Banged-up St. John’s falls short versus No. 15 Villanova
Without Posh Alexander and a diminished Julian Champagnie, St. John’s never really had a chance. The 12th-ranked Wildcats cruised to a 75-69 victory at the Garden, ending the Johnnies’ two-game win…
nypost.com
By Zach Braziller
Julian Champagnie crashes to the floor after going up for a shot as Eric Dixon defends during St. John's 75-69 loss to Villanova.
N.Y. Post: Charles Wenzelberg
The Garden crowd had come alive, sensing one of those special moments that have been known to happen at the legendary arena, trying to will St. John’s all the way back.
A 20-point deficit was down to three. Posh Alexander was on the sideline in a walking boot. Julian Champagne had been shut down for the game.
The two stars couldn’t help, and for a few moments, it didn’t seem to matter. Villanova had coughed the ball up again, and the Red Storm’s Tareq Coburn was all alone on the left wing. A shot out of Coburn’s hand looked promising. The crowd roared in anticipation.

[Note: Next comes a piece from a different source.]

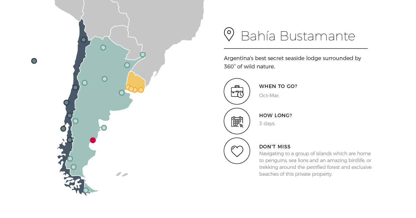Select the southernmost Tierra del Fuego marker

click(x=86, y=190)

“I felt like the ball was moving in slow motion,” said St. John’s wing Aaron Wheeler, the best player on the floor Tuesday night. “It looked good from my angle.”
Then, groans. It didn’t fall. Villanova retrieved the carom and iced the game with two Jermaine Samuels free throws with 11.9 seconds left, delivering a 75-69 defeat to the Red Storm. The frantic comeback had fallen short. Four intense minutes couldn’t overcome the inconsistency that had preceded them.

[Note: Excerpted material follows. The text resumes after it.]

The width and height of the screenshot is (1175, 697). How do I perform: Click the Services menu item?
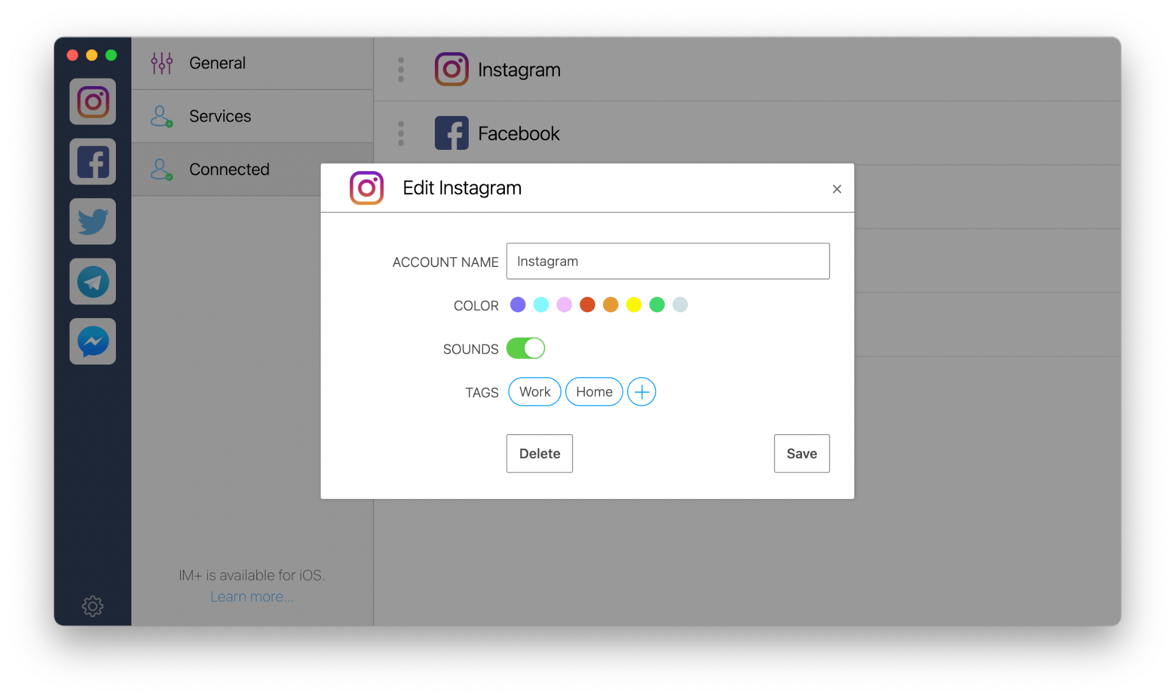tap(220, 116)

For the better part of 36 minutes, No. 15 Villanova (18-6, 11-3 Big East) had been in control. The Wildcats led by 20 with 4:27 to go. Without Alexander (sprained ankle), and with Champagnie extremely limited by a right hip injury he sustained in the first half, St. John’s didn’t have many answers. Only Wheeler, torching Villanova for a career-high 31 points, including six 3-pointers, was a consistent scoring threat for St. John’s (13-10, 5-7).

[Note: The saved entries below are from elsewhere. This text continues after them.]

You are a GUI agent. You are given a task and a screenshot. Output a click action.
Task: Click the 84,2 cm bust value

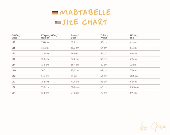75,93
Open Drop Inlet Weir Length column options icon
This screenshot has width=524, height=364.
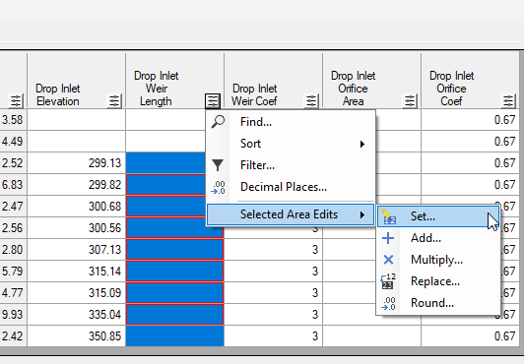click(213, 100)
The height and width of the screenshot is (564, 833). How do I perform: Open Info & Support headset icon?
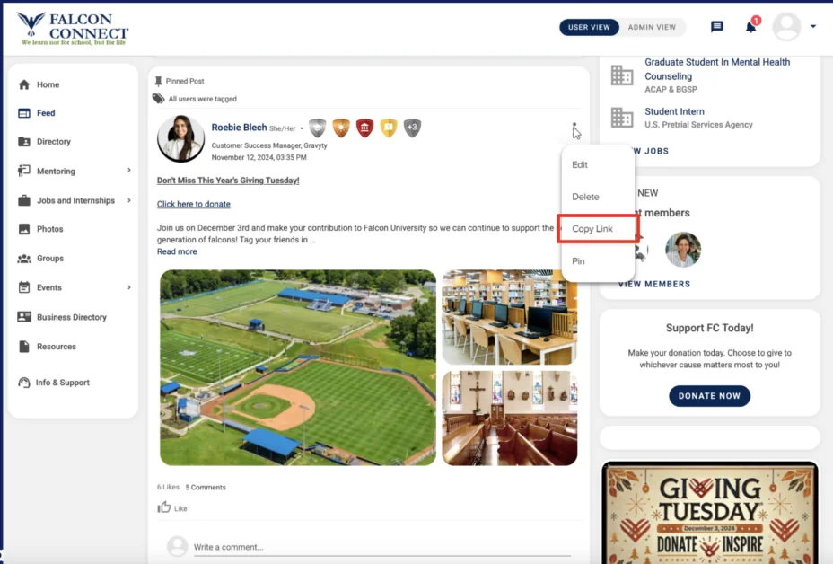click(x=24, y=383)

The Wildcats’ injured stars, Collin Gillespie and Justin Moore, were able to start on bad ankles, and though neither was at their best (Gillespie went scoreless for the first since his freshman year in 2018), they still made a difference. Gillespie had 10 rebounds, Moore scored 16 points.
Then, with a little more than four minutes remaining, a switch flipped. Led by Wheeler and Stef Smith (12 points), St. John’s ran off a 23-6 run in a little over three minutes. The Red Storm forced eight turnovers in that span, suddenly playing with the energy and fire that was needed.
And when Wheeler connected from deep for his sixth 3-pointer of the game, it was suddenly a three-point deficit. On the other end, Caleb Daniels lost the ball, giving St. John’s the chance to tie.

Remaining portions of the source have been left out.